We believe that the empty cosmic matter still exists invisible to humans, as long as there is matter, then it will have internal energy, no matter how low the temperature is, it can not be lower than absolute zero.

So, if in the universe, there exists a certain space that is empty of matter, even dust, then will it be absolute zero?

The answer might also be no because there is dark matter.

Dark matter and the temperature of space

Dark matter is considered invisible to humans, but it is real in the universe, and it is different from all the matter that makes up celestial bodies.

Dark matter is the main part that makes up the universe, occupying 85 to 90 percent of the universe.

Astronomers believe that dark matter is involved in the interactions in the universe and therefore has mass.

It is a particle, but unlike all the particles we know, which suggests that there are unknown particles in the universe that we think of as a vacuum.

Perhaps that 3°C above absolute zero may not be a solo of dust, but more like a whisper of dark matter.

If the existence of dark matter can be confirmed in the future, then absolute zero might be just a theory, and it does not exist in the universe.

Humans have tried to create absolute zero, and in 1957 created an ultra-low temperature of 0.00002K, which is the closest to absolute zero that exists.

Absolute zero is a temperature value that can only be reached infinitely but cannot be reached.

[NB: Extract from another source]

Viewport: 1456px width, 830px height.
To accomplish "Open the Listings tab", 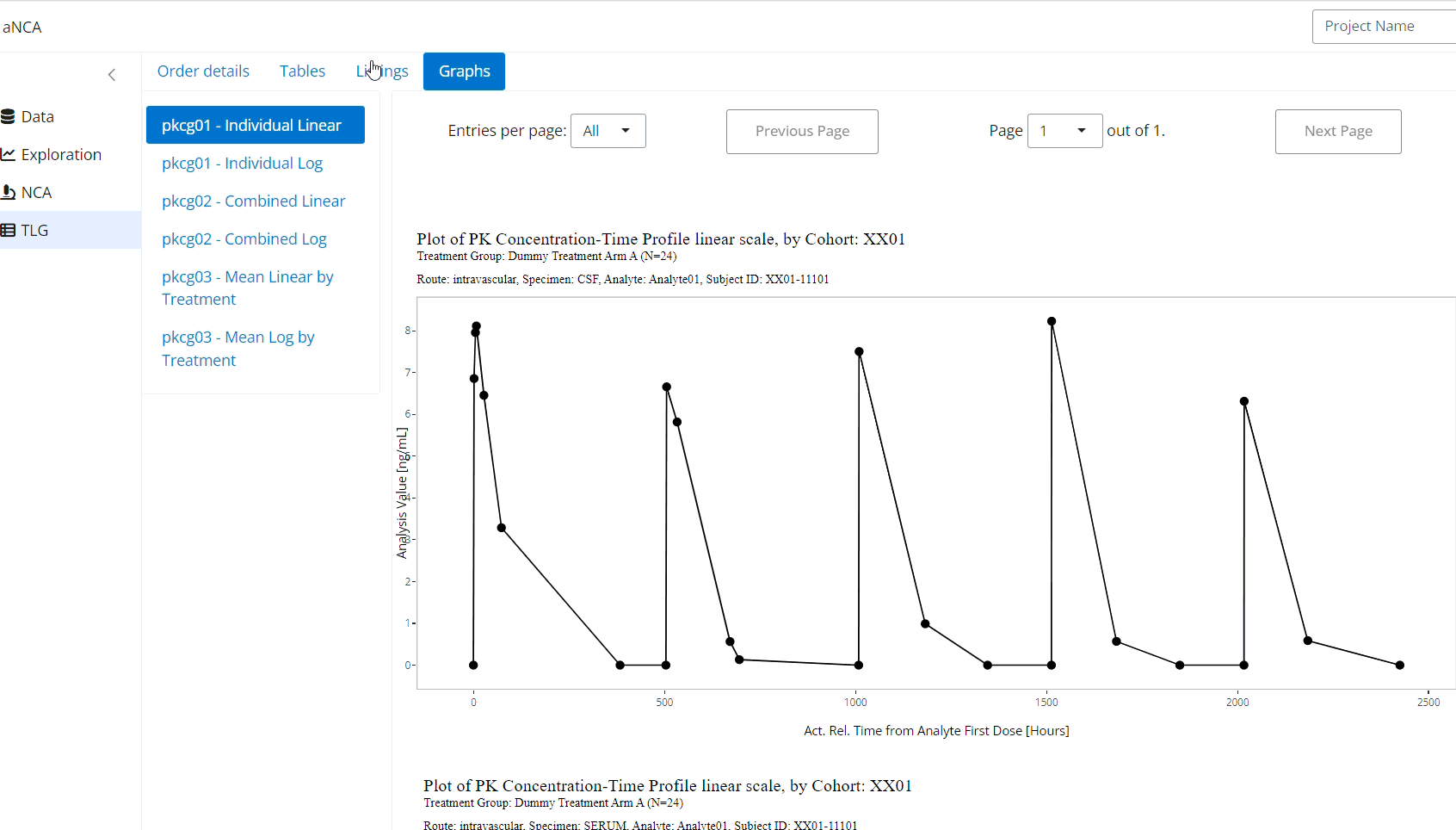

We on Earth seem so simple to heat transfer, temperature in the universe is so complex and even full of various mysteries.

If you think about it, humans are also part of the universe, although small as dust, we are also composed of various particles, and our body temperature remains at about 36 ℃, which is also the result of thermal movement.

Look at it this way, we humans are also very mysterious.

The universe is like this, from the Big Bang's 10 billion degrees Celsius to approaching absolute zero, the temperature span is very huge, and it also makes it full of various dangers.

The universe is more complex than we think

Humans walking in space is the real dance between ice and fire, with the scorching heat of the sun on one side and the cold space on the other.